== WHAT YOU SHOULD DO ==
Rewrite the listing below as a numbered list, one line per item, leaving out any blank lines.

== RECORDS SHOWN ==
■ ■ ■
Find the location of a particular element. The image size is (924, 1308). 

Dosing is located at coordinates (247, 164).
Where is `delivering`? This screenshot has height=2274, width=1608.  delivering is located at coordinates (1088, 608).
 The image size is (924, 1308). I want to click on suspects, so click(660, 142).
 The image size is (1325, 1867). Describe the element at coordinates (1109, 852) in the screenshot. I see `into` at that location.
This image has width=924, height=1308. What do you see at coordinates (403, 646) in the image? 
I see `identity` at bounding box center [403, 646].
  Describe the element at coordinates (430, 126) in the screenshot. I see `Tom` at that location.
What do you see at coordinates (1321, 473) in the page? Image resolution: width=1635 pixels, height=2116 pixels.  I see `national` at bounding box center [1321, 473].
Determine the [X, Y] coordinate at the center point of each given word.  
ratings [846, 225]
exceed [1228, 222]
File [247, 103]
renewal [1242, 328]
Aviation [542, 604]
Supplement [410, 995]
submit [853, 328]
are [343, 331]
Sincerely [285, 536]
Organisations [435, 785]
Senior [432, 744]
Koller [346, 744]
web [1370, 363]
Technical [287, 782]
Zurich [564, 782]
■ ■ ■
== RESULT ==
1. Find the location of a particular element. The image size is (924, 1308). 
2. Dosing is located at coordinates (247, 164).
3. Where is `delivering`? This screenshot has height=2274, width=1608.  delivering is located at coordinates (1088, 608).
4.  The image size is (924, 1308). I want to click on suspects, so click(660, 142).
5.  The image size is (1325, 1867). Describe the element at coordinates (1109, 852) in the screenshot. I see `into` at that location.
6. This image has width=924, height=1308. What do you see at coordinates (403, 646) in the image? 
7. I see `identity` at bounding box center [403, 646].
8.   Describe the element at coordinates (430, 126) in the screenshot. I see `Tom` at that location.
9. What do you see at coordinates (1321, 473) in the page? Image resolution: width=1635 pixels, height=2116 pixels.  I see `national` at bounding box center [1321, 473].
10. Determine the [X, Y] coordinate at the center point of each given word.  
11. ratings [846, 225]
12. exceed [1228, 222]
13. File [247, 103]
14. renewal [1242, 328]
15. Aviation [542, 604]
16. Supplement [410, 995]
17. submit [853, 328]
18. are [343, 331]
19. Sincerely [285, 536]
20. Organisations [435, 785]
21. Senior [432, 744]
22. Koller [346, 744]
23. web [1370, 363]
24. Technical [287, 782]
25. Zurich [564, 782]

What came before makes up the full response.